Weak Police Blamed for Fisheries Conflict

At least 100 fishery-related conflicts have erupted in the last year, and government officials are blaming weak law enforcement and poor management of a highly centralized fishing industry on escalating violence in Cambodia’s lucrative fishing lots.

“Fishing disputes [are] one of the hottest issues right now,” said an NGO Forum representative Wednesday. “The government needs to pay more attention.”

Four local fishermen and three Cambodian fisheries officials have been killed in fisheries-related disputes so far this year.

In one incident last year, about 200 locals in Ek Phnom district in Battambang province ripped down a Fisheries Department office to protest the arrest of four local villagers accused of using illegal equipment in their fishing lot.

Unregulated growth of fishing lots, centralized fishing policies and a surge in local populations have contributed to the increase in confrontations, officials said.

“The fisheries law is very outdated and unsuited to current society,” said Touch Seang Tana, a specialist at the Fisheries Department. “Demarcation of fishing lot boundaries is still being conducted by private individuals.”

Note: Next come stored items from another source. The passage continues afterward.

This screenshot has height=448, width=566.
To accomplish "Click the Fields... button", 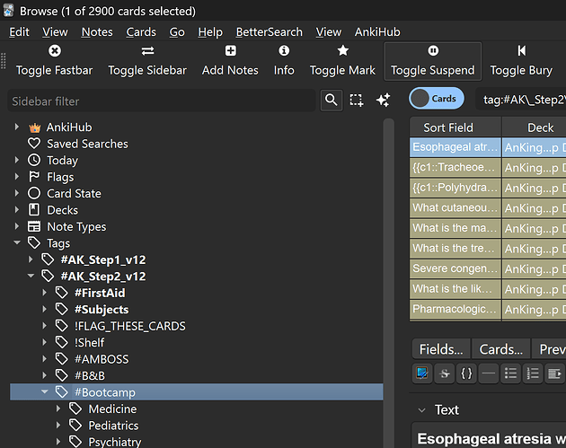I will pos(441,349).
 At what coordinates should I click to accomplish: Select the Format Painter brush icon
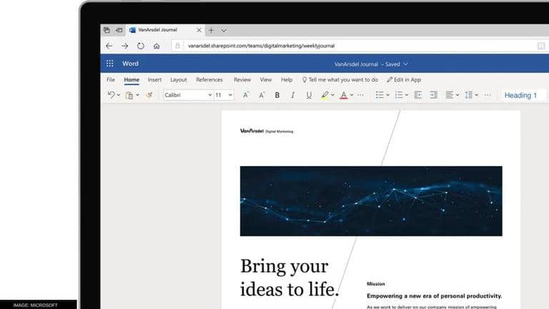149,95
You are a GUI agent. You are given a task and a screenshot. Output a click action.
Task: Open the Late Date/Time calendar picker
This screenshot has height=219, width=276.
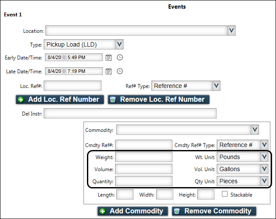[x=109, y=71]
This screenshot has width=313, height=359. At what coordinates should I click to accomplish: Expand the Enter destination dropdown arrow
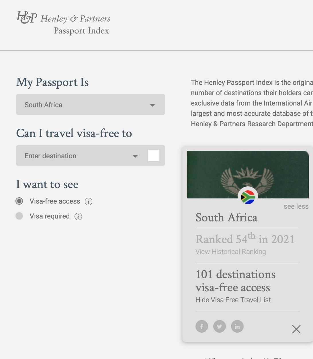(x=135, y=156)
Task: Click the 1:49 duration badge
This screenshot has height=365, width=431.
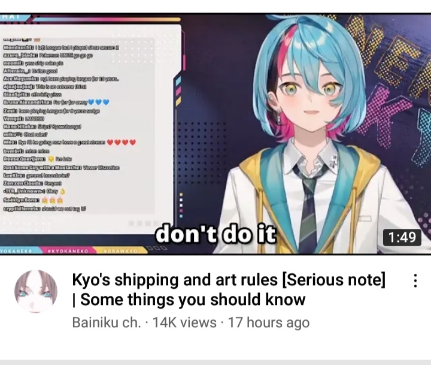Action: (402, 237)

Fishing lot boundaries are managed by the Ministry of Agriculture in Phnom Penh. Touch Seang Tana said ministry officials need to clearly demarcate fishing lots and turn control over to pro­vincial authorities, leaving inspection duties up to commune and district officials who are more familiar with local fisheries.

In recent years, the growing climate of peace has allowed government officials to reclaim and widen their areas of control in the region around Tonle Sap Lake. But many of those same areas have been used by locals since the Khmer Rouge presence there restricted government authorities from establishing adequate control.

Fisheries Department Director Ly Kim Han, who is responsible for managing fishing lots, acknowledged that local fishery owners who expand their lots are contributing to the problem, but that fishermen should still respect legal fishing lot borders.

“The lot owners banning locals from entering the fishing lots is the right act,” said Ly Kim Han. “Some locals have illegally made their business out of fishing these lots.”

He said the Fisheries Department has been trying to resolve fishing related disputes, and has allocated fishing grounds for local use to prevent further disputes from occurring.

Local villagers, particularly in fishing areas on Tonle Sap lake, have complained that lot boundaries often cut off any access to the water for fishermen.

And unregulated subdividing of lots by their owners has added more confusion to questions of ownership and fishing rights on waters that can produce thousands of dollars worth of fish each month. A large portion of these catches are exported, though fishing remains the most important means of supplementing the Cambodia diet.